PERM (Program Electronic Review Management) is the U.S. Department of Labor (DOL) process that certifies that a U.S. employer attempted to recruit American workers and could not find a qualified candidate for the role. It is the mandatory first step of the employment-based Green Card under EB-2 and EB-3.
Why does PERM exist?
Before sponsoring a foreign worker for a Green Card, the employer must prove to the U.S. government that the position does not displace a U.S. worker.

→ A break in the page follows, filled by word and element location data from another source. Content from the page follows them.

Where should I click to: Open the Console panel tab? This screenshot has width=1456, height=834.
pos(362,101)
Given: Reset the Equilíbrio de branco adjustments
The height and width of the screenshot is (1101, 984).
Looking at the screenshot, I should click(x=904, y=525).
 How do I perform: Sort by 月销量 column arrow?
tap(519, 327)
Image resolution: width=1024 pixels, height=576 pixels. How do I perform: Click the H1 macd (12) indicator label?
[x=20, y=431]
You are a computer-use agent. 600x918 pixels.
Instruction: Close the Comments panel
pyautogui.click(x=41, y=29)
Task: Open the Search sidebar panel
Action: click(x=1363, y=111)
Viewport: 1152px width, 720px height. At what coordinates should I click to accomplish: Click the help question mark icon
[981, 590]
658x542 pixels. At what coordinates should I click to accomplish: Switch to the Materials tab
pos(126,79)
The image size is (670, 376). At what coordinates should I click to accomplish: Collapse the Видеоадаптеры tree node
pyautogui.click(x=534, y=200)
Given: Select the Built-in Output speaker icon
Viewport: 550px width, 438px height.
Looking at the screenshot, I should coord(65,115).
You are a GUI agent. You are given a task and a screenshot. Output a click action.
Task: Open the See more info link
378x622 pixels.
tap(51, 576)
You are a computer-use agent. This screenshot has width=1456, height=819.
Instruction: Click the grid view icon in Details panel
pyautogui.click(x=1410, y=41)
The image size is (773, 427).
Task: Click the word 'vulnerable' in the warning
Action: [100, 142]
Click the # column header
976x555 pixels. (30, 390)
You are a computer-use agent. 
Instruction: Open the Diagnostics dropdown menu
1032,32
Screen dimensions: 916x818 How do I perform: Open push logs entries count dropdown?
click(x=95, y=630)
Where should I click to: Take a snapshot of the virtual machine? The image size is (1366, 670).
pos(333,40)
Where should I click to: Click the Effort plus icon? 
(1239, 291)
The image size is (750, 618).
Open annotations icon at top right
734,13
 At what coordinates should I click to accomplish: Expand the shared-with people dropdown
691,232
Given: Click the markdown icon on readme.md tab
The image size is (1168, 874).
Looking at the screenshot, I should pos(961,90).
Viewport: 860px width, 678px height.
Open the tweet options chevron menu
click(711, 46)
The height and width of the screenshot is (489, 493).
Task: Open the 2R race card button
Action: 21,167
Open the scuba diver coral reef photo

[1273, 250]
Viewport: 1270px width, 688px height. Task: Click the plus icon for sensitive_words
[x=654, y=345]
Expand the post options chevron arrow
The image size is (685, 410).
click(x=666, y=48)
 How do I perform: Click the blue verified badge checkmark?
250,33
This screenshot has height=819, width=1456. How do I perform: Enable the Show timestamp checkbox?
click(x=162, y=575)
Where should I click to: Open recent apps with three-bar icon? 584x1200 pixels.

PERM is precisely that labor-market test.
The employer runs a recruitment process (newspaper ads, internal posting, state workforce portal), evaluates U.S. applicants, and only then files the ETA Form 9089 — the official PERM application.
How long does it take?
As of mid-2026, the average PERM processing time is around 462–480 days (roughly 15–16 months) from the day the case is filed. The number is not fixed — it shifts with DOL backlog and your filing month.
Important: DOL processes cases by submission month (oldest first) and, within each month, alphabetically by sponsoring employer name. An employer starting with 'A' typically clears before a 'Z' employer filed the same month.
What comes after PERM?
Once PERM is certified, the employer has 180 days to file the I-140 (Immigrant Petition for Alien Worker) with USCIS. That petition requests formal recognition of EB-2 or EB-3 classification.
After I-140 approval, the path to the Green Card depends on your priority date and country of birth — both governed by the State Department's monthly Visa Bulletin.
Who pays for PERM?
By DOL regulation, every PERM cost (ads, fees, attorney for this stage) is the employer's obligation. Charging the employee for this phase is illegal and can invalidate the case.